En materia de seguridad, el primer año de los mandatos de Cambiemos en la Nación, la Ciudad y la Provincia de Buenos Aires deja tan importantes luces y como sombras, algunas de las cuales podrían condicionar el de-sempeño en los próximos tres años. Si bien dichas administraciones debieron consumir energía en quebrar la inercia que el problema de la seguridad traía, limitaciones y carencias propias llevaron a una agenda minimalista y gradualista en términos de políticas reales, aunque espectacularmente estruendosa en materia comunicacional.
En efecto, la evaluación de las gestiones en seguridad de Cambiemos debe ser debidamente contextualizada. Desde la recuperación de la democracia, la Argentina se encuentra inmersa en un sostenido proceso incremental de inseguridad. La primera ola de delito y violencia aconteció en los 80; la segunda, entre 1995 y el 2002; la tercera, a partir del 2007. Esto genera una suerte de inercia en la dinámica del delito y la violencia que influye en su evolución –cada crisis (1989, 2001) fijó un nuevo piso– y otra inercia en la degradación de las instituciones del sistema de seguridad y justicia. Romper ambas inercias no es una tarea menor.
Por ello, echó un gran manto de luz que las nuevas administraciones reconocieran el problema y lo incorporaran en la agenda de gobierno al máximo nivel. En un país normal, esto no debería ser un elogio, pero en Argentina –donde la política ha jugado al distraído con la seguridad– resulta un acto digno de destacar. También han sido aciertos importantes medidas como el despliegue de activas políticas de cooperación internacional y de formación profesional de las fuerzas, o la implementación de un programa especial para barrios vulnerables, entre otros. En el terreno de los anuncios, aquellos referidos a la vigilancia y control de la frontera y la inflexibilidad respecto a la corrupción policial merecen destacarse.
Sin embargo, la sumatoria de medidas y anuncios no constituye un plan, y la Argentina necesita uno de transformación de los sistemas de seguridad, justicia y penitenciarios si pretende revertir sostenidamente el proceso de inseguridad descripto. Muchas medidas pueden ser en sí mismas buenas, pero de nulo impacto por no estar insertas en un plan sistémico de transformación. Tal es el caso de la transferencia de parte de la PFA al gobierno porteño.

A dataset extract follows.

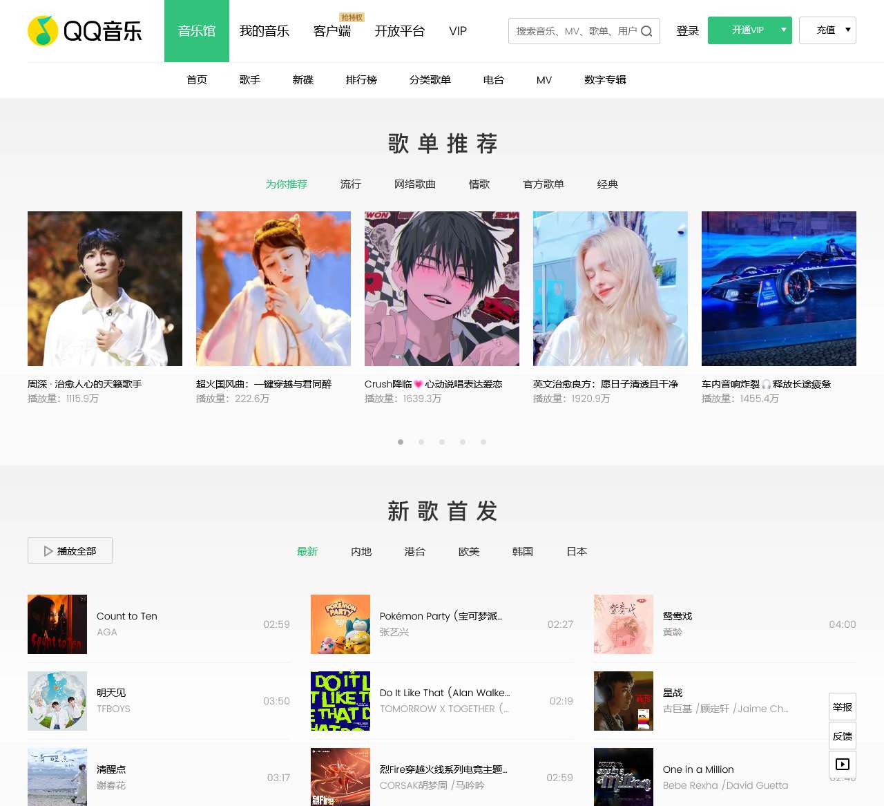Open the mini player icon at bottom right
Viewport: 884px width, 806px height.
click(842, 764)
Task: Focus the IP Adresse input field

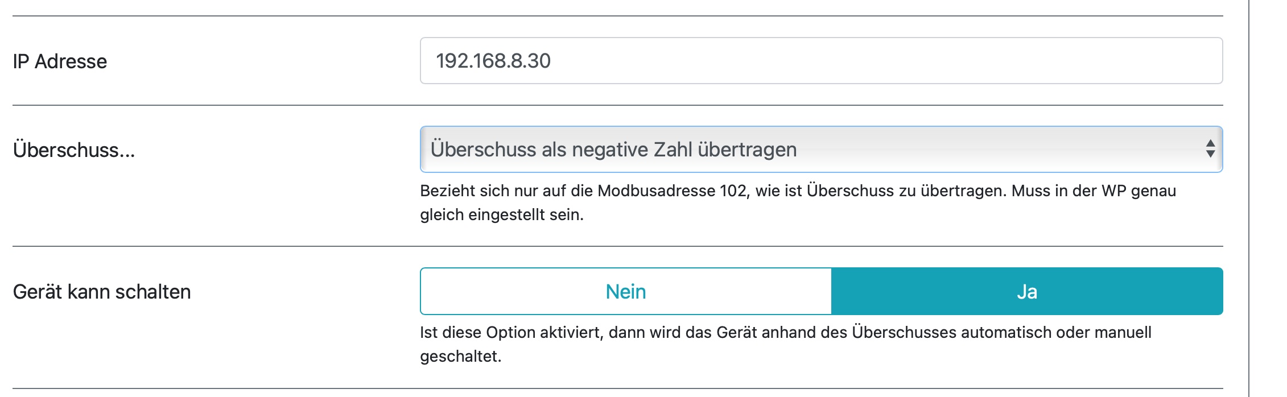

Ciertamente, si vivimos en emergencia de seguridad, se requiere entonces una respuesta consistente con dicho diagnóstico. Ello implica un gobierno transformador del sistema, y no uno administrador del mismo. En este sentido, si el Código Penal es el mismo, al igual que el Procesal Penal, la ley de drogas, la administración de la justicia penal, la administración penitenciaria, y las leyes orgánicas de las fuerzas de seguridad y policiales, y –por tanto– las condiciones materiales y simbólicas de ejercicio de la función policial, dadas por los mecanismos de control de gestión y de evaluación de desempeño, la carrera, el régimen salarial, etc., entonces, ¿por qué los resultados serían sustancialmente distintos? Si no hay a la vista un plan de reforma estructural de estas cuestiones, ¿por qué los resultados serán muy distintos en el futuro cercano?
Así es como las luces de las gestiones en seguridad de Cambiemos se opacan por las sombras que proyecta la agenda del “no” cambio, las que podrían afectar los años restantes de gestión. Sucede que, en general, una agenda reformista de esta magnitud tiene vida o en el primer año de una nueva gestión, o como consecuencia de una gran crisis. Por ello, el hecho de haber ganado los tres gobiernos más grandes de la Argentina (Nación, Provincia y Ciudad), dispuesto de altísimos niveles de apoyo popular, contado con una oposición fragmentada que no tenía mucha opción más que acompañar, le ha quitado a Cambiemos cualquier excusa para no avanzar en una política transformadora, exponiéndolos a sus propias limitaciones y carencias.
*Politólogo. Ex viceministro de Seguridad bonaerense.